OBJECTIF INDIQUÉ A –
Mets sous forme de liste JSON de chaînes les lignes des données enregistrées, une chaîne par ligne et sans les lignes vides. Commence à la ligne qui contient "Click the olive" et arrête-toi après celle qui contient "[x=781, y=450]".

En Belgique, la négrophobie est une culture, une tradition, un mode de vie que l’État protège de toutes ses forces. Aujourd’hui, c’est Nordine Saidi, militant du mouvement Bruxelles Panthères, qui fait les frais de sa lutte contre le blackface pratiqué lors de certains carnavals belges.
Un courrier envoyé en 2018 par Bruxelles Panthères exigeait que le carnaval des Deux-Acren (entité de Lessines) supprime « la sortie des nègres » : une odieuse parade où un groupe de Blancs nostalgiques du Congo belge se grime en ce qu’ils imaginent être des africains, pour amuser la foule. S’ensuivit une plainte du Bourgmestre (maire) socialiste de Lessines, accusant dans un premier temps Bruxelles Panthères de fomenter un attentat terroriste !
Nordine Saidi a comparu devant la Chambre du conseil de Tournai, rendu le vendredi 16 octobre. Elle a statué dans la foulée (et non le 27 octobre comme cela avait été annoncé) en exigeant le renvoi en Correctionnelle de Nordine Saidi, pour « menaces et harcèlement ». La date de ce nouveau procès n’est pas encore connue à ce jour[1].
En 2019, Bruxelles Panthères avait attiré l’attention de la communauté internationale sur le personnage du « Sauvage » du carnaval d’Ath, obtenant même de l’UNESCO le désaveu de cette pratique se déroulant dans le cadre de carnavals inscrits au Patrimoine culturel immatériel de l’humanité[2]. Une désapprobation mondiale qui n’avait pas empêché le bourgmestre d’Ath d’assumer crânement sa négrophobie, n’exigeant que quelques changements mineurs dans la tradition raciste.

DONNÉES ENREGISTRÉES –
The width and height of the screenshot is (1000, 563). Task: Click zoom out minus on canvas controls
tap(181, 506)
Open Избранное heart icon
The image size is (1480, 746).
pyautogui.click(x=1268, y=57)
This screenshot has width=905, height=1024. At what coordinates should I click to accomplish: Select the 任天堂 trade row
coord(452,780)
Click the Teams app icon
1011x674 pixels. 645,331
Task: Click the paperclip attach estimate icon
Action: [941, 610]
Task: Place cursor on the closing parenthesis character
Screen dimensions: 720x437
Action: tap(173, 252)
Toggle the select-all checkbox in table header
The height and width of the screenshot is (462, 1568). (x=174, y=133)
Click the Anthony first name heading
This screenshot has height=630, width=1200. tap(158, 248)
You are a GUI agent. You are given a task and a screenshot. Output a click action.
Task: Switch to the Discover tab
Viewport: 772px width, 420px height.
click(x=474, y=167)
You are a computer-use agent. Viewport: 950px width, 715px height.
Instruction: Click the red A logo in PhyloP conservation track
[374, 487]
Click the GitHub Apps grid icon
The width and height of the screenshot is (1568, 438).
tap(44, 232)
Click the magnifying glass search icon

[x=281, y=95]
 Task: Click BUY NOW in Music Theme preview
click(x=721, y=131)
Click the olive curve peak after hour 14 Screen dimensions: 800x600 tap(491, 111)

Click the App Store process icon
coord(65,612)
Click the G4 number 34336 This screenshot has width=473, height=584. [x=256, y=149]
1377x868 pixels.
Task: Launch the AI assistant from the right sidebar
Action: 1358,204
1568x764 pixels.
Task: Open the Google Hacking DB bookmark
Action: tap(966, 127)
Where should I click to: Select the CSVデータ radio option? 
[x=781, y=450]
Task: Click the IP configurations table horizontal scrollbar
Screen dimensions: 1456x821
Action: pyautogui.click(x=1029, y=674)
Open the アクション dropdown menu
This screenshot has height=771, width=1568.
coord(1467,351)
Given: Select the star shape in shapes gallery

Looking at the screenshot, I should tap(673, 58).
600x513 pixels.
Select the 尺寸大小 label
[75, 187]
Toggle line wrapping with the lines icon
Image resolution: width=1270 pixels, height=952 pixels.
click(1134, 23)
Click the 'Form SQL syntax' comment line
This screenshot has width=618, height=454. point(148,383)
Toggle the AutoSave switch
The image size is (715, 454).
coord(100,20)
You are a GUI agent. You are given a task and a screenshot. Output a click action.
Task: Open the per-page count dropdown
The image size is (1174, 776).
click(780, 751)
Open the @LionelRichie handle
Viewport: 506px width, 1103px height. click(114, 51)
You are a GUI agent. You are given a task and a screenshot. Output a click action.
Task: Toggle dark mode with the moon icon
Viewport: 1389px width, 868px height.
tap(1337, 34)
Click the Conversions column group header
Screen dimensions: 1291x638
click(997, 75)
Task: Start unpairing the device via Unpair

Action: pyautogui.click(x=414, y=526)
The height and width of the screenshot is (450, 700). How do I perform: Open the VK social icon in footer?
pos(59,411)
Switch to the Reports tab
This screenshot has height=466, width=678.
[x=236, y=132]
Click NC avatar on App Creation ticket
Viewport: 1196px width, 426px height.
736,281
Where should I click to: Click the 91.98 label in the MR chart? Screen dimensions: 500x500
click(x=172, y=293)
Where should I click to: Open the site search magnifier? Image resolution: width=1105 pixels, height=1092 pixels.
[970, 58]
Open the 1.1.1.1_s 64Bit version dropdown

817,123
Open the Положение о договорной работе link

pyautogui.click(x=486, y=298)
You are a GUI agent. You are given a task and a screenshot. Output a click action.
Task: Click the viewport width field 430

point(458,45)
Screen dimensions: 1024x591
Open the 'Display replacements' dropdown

OBJECTIF INDIQUÉ B –
D'après le texte sur le blackface dans les carnavals belges, pour quels motifs la Chambre du conseil de Tournai a-t-elle exigé le renvoi de Nordine Saidi en Correctionnelle ?

BONNE RÉPONSE A –
[
  "Click the olive curve peak after hour 14 Screen dimensions: 800x600 tap(491, 111)",
  "Click the App Store process icon",
  "coord(65,612)",
  "Click the G4 number 34336 This screenshot has width=473, height=584. [x=256, y=149]",
  "1377x868 pixels.",
  "Task: Launch the AI assistant from the right sidebar",
  "Action: 1358,204",
  "1568x764 pixels.",
  "Task: Open the Google Hacking DB bookmark",
  "Action: tap(966, 127)",
  "Where should I click to: Select the CSVデータ radio option? ",
  "[x=781, y=450]"
]

BONNE RÉPONSE B –
Pour « menaces et harcèlement ».